I just hit submit on my registration for the NEA (New England Archivist) Fall Meeting that is going to take place at Simmons! Ok, call me a nerd but I love conferences. What’s even better is getting to go to them for free by volunteering. A lot of conferences are looking for student volunteers to help run things like the registration desk and in exchange you get to go to the sessions after your shift is over. And since its Boston, a lot of conferences in a lot of topic areas come here. If it’s free, I’ll sit on just about anything. The more information, the better!

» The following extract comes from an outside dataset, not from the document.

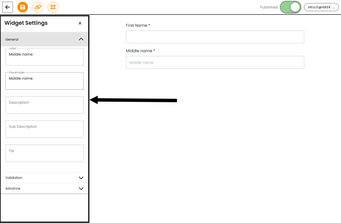Open the share link icon
341x223 pixels.
click(38, 7)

This summer I volunteered on the registration desk for the AALL (American Association of Law Librarians) conference. I had a two hour shift and the best part was my friend signed up for the same time and we were late in the day so it wasn’t very busy. In exchange for telling several women (I’m not joking, this came up at least three times) where they could buy (specifically) a Diet Coke and talking to my friend for two hours, I got to attend all the opening sessions, eat a free meal, get some vendor goodies and listen to a Congressman speak. Not too shabby. Not to mention that the night before the conference I attended a social at the Harvard Club (a place I’d probably not ever get into otherwise) and networked with some pretty interesting people. (Oh and did I mention the free liquor!) :)

Needless to say it was a good experience so I’ve been keeping my eyes open for others.